Why couldnt someone just reverse engineer the source code? It seems to me conditional jumps would be a good start and maybe work backwards from things that look like auto wins.
I doubt the team had the budget or bytes to obfuscate the bytecode.
Of course if that makes it a hint, then it suggests the sprite right next to it (the guy on the right side of the audience with glasses) is also some kind of clue... does anybody know that one?
The machine code may still be obfuscated, but not for the sake of obfuscation. Cartridge ROM space was tight, so you end up with lots of tricks (like overlapping graphics and code) in some NES games to save space. That's not to mention the scarcity of clock cycles and RAM.
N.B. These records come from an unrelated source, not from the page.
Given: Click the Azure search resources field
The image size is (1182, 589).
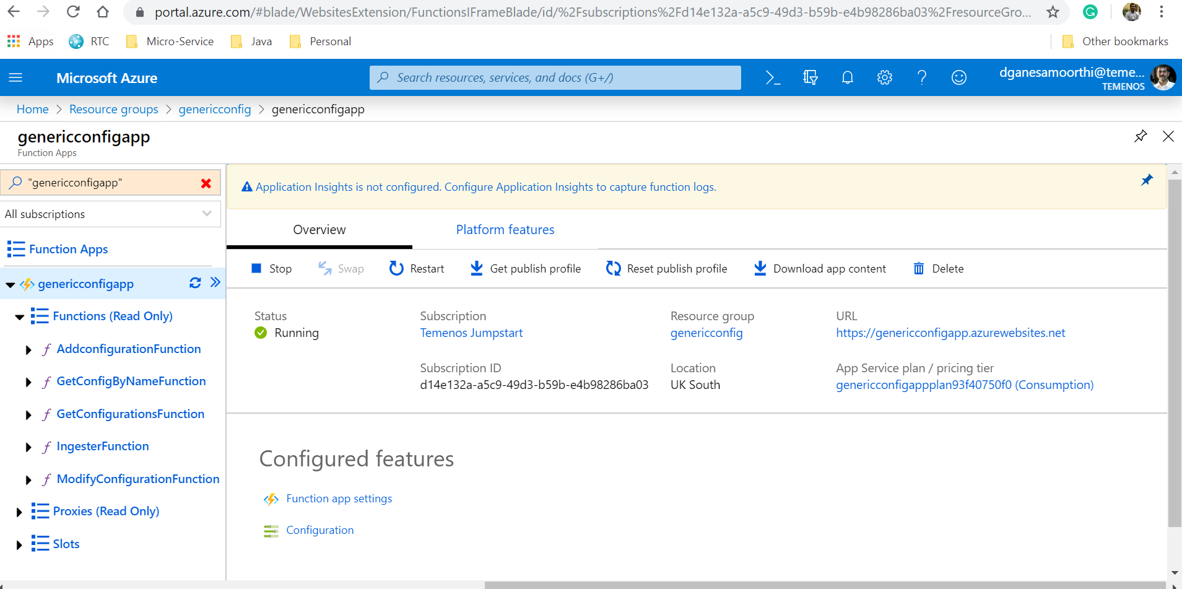Looking at the screenshot, I should coord(555,78).
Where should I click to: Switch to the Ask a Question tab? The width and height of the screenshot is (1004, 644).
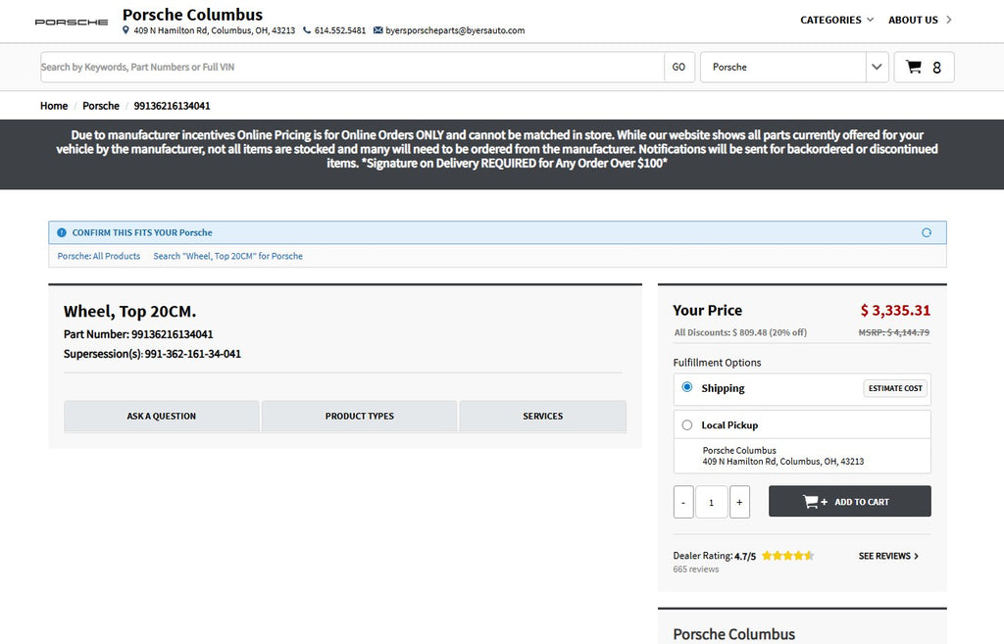(162, 416)
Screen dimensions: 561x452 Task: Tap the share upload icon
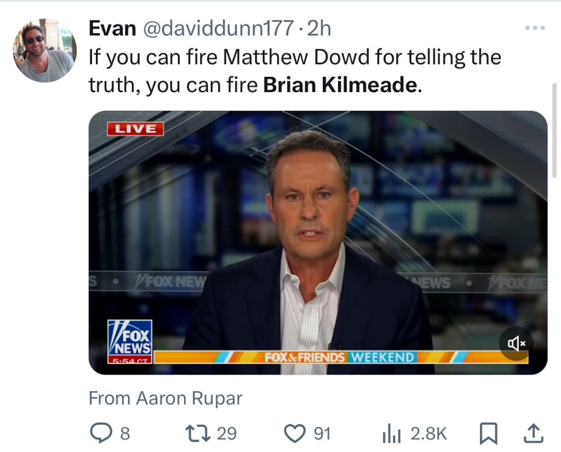point(533,434)
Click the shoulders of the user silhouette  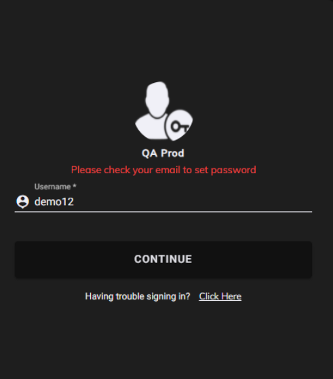(x=150, y=128)
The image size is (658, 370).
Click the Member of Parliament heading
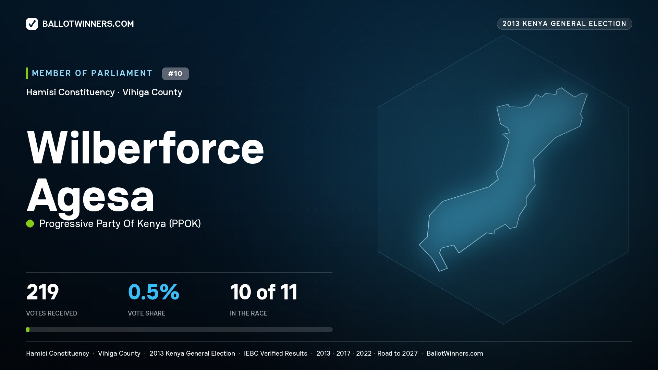92,73
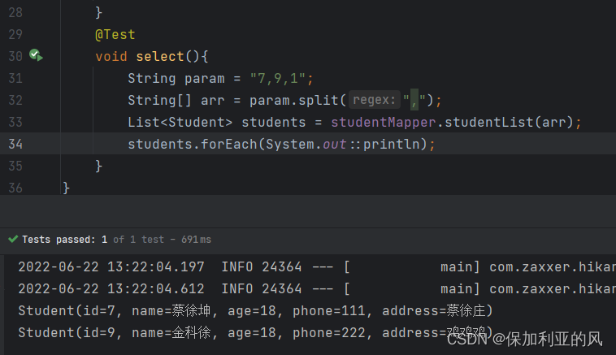Viewport: 616px width, 355px height.
Task: Click the @Test annotation
Action: coord(115,35)
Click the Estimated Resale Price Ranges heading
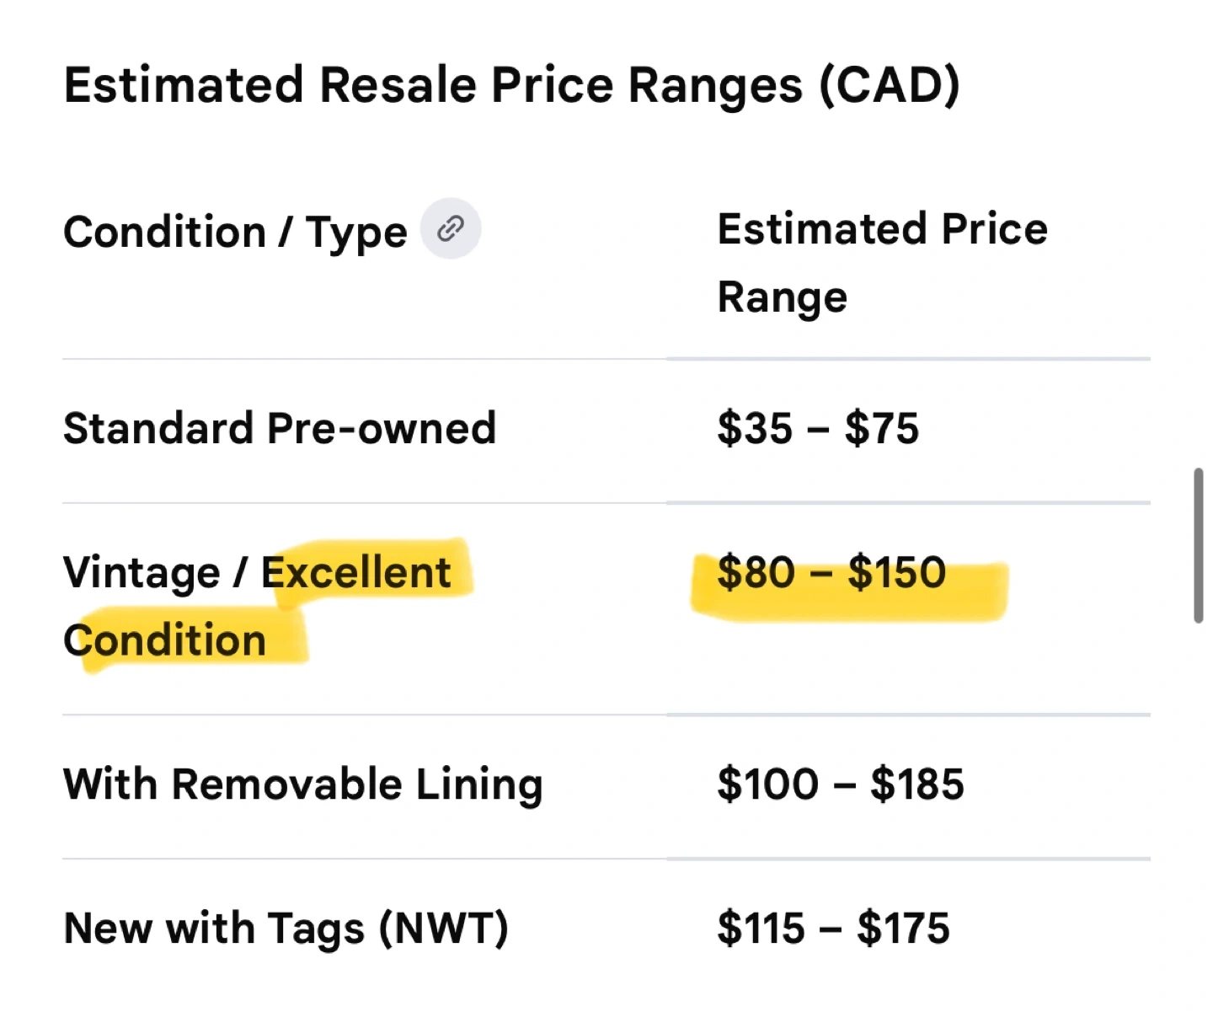The height and width of the screenshot is (1012, 1213). tap(511, 85)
There's nothing wrong with that idea, conceptually. Practically speaking, it's just a bigger pain in the butt than you might think. You've got as many as a couple thousand individual, numbered variables to look for patterns in, controlled by a few 10's of thousands of instructions. It's quite possible to do; it just takes someone with Nintendo/6502 programming experience, an eye for patterns, and a ton of time :-)
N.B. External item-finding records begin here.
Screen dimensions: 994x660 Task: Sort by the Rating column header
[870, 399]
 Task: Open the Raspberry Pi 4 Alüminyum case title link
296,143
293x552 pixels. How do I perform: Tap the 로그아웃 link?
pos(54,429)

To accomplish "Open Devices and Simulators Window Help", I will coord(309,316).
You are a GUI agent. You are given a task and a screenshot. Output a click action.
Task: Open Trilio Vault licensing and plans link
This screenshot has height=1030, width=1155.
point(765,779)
For all we know the code isn't explicitly tied together, so you'd have to find two things going off (probably) the same condition, and they even then might be going off two different (yet related) conditions that are non-obvious just looking at the code.
Just because the two things sync up doesn't mean the code makes that obvious.
The real question is why would someone reverse engineer the source code for no reason? You would have to know what you are looking for before you started.
I doubt the team had the budget or bytes to obfuscate the bytecode.